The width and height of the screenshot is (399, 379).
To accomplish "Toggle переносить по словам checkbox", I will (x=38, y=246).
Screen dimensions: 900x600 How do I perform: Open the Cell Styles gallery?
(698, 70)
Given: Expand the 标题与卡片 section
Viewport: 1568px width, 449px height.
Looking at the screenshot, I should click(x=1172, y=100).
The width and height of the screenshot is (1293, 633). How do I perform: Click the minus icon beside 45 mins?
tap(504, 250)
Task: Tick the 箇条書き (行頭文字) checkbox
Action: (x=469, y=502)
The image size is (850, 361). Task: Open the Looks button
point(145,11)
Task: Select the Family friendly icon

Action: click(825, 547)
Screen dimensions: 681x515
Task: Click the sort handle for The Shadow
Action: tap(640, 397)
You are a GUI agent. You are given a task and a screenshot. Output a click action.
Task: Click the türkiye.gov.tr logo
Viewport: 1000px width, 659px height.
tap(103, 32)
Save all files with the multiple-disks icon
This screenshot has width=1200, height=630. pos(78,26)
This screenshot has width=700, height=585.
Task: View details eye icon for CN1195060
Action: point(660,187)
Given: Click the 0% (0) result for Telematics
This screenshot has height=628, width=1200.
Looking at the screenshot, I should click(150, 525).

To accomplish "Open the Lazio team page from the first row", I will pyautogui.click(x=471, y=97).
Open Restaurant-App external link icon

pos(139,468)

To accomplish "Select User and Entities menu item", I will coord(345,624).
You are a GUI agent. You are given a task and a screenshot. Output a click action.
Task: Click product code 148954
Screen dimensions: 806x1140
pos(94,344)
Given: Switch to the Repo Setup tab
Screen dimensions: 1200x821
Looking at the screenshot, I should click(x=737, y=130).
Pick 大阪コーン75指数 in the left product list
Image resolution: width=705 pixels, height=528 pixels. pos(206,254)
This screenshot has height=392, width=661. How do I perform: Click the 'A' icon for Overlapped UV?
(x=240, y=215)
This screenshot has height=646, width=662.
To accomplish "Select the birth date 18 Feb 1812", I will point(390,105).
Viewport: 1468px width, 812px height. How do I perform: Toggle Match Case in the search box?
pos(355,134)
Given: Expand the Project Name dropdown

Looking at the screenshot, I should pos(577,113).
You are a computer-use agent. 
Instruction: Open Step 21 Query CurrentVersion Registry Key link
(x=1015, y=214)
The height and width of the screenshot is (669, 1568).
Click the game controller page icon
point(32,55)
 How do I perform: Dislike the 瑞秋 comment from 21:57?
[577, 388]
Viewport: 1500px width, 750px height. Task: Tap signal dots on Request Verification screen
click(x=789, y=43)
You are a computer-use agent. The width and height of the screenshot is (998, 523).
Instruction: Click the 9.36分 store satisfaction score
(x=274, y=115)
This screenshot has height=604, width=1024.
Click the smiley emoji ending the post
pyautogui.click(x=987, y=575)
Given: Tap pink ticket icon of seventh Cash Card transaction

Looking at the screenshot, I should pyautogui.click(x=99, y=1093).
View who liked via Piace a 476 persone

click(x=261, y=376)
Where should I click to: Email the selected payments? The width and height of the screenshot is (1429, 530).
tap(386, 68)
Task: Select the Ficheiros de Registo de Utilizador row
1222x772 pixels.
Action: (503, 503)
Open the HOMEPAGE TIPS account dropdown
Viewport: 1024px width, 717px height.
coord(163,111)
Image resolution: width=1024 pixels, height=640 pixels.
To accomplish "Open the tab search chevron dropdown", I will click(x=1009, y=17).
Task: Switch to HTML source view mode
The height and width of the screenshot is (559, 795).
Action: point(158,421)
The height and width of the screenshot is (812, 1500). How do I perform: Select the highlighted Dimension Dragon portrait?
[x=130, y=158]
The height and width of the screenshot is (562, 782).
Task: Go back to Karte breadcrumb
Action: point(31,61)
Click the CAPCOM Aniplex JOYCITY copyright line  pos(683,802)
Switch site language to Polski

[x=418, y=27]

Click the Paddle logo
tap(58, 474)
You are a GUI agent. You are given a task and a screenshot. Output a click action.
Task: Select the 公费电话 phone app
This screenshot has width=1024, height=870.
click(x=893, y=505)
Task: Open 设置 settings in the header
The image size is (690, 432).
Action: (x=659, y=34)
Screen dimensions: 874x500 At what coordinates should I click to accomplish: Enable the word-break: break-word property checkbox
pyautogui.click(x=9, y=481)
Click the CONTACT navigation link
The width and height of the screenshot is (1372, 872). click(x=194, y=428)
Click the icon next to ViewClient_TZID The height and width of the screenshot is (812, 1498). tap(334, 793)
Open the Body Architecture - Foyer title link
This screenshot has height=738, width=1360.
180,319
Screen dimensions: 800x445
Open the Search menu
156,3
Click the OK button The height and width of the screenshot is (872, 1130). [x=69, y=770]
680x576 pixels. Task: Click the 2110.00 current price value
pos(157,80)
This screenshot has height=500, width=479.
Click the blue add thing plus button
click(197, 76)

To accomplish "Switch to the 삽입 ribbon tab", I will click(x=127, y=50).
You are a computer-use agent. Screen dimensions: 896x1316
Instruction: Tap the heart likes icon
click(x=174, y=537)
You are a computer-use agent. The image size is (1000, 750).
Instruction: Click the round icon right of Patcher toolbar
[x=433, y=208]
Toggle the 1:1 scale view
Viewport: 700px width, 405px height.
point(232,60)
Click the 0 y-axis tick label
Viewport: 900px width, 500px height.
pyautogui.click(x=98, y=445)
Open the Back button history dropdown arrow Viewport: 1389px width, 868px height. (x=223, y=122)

::::

### [Task instructions]
Locate the word "agent" in the entries, and copy every line where it is found.

### [Solution to this task]
You are a GUI agent. You are given a task and a screenshot. Output a click action.
You are a GUI agent. You are given a task and a screenshot. Output a click action.
You are a computer-use agent. 
You are a computer-use agent. The width and height of the screenshot is (998, 523).
You are a GUI agent. You are given a task and a screenshot. Output a click action.
You are a computer-use agent. Screen dimensions: 896x1316
You are a computer-use agent. The image size is (1000, 750).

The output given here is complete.